Written request | Identify each line below that contains the string "coordinates" with the same capitalization, and copy those lines out in full.

(Stored records)

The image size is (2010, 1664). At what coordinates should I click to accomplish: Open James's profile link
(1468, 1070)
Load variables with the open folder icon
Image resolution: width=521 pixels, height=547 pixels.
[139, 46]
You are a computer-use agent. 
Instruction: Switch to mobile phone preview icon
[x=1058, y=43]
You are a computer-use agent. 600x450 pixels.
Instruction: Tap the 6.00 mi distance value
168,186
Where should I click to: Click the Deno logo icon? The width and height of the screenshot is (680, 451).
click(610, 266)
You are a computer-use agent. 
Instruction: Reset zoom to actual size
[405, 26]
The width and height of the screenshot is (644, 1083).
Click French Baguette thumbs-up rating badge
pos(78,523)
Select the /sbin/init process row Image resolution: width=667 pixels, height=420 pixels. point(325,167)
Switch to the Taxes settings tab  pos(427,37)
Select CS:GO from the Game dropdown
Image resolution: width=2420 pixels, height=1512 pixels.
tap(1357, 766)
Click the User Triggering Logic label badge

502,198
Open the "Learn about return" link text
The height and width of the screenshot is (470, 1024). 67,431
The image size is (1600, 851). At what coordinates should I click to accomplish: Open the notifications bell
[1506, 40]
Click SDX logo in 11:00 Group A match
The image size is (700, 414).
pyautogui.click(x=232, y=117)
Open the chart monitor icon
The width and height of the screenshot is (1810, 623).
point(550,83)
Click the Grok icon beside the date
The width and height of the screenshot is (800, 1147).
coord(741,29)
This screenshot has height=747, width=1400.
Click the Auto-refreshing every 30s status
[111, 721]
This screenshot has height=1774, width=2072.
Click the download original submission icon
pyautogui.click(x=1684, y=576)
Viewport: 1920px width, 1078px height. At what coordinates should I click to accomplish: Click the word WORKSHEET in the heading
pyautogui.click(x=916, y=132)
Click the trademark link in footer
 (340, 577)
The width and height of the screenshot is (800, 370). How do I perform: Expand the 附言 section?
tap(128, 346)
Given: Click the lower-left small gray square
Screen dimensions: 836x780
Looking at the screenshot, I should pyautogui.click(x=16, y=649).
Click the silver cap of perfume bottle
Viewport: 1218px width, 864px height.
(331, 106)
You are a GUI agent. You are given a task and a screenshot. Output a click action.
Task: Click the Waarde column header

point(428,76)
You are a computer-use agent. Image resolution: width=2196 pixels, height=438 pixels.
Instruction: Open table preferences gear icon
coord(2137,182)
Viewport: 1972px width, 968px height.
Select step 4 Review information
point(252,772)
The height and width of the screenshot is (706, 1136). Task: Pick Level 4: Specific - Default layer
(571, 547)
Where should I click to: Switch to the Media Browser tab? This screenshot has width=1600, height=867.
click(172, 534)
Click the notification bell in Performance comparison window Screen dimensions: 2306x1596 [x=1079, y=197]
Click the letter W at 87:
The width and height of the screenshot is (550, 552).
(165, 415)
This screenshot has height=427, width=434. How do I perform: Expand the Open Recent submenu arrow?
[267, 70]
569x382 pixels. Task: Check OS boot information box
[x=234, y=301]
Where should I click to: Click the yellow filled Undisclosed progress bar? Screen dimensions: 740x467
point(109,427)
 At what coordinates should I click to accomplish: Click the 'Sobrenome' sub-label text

The output |
The image size is (2010, 1664). At what coordinates should I click to accomplish: Open James's profile link
The image size is (1600, 851). At what coordinates should I click to accomplish: Open the notifications bell
Viewport: 1920px width, 1078px height. At what coordinates should I click to accomplish: Click the word WORKSHEET in the heading
 At what coordinates should I click to accomplish: Click the 'Sobrenome' sub-label text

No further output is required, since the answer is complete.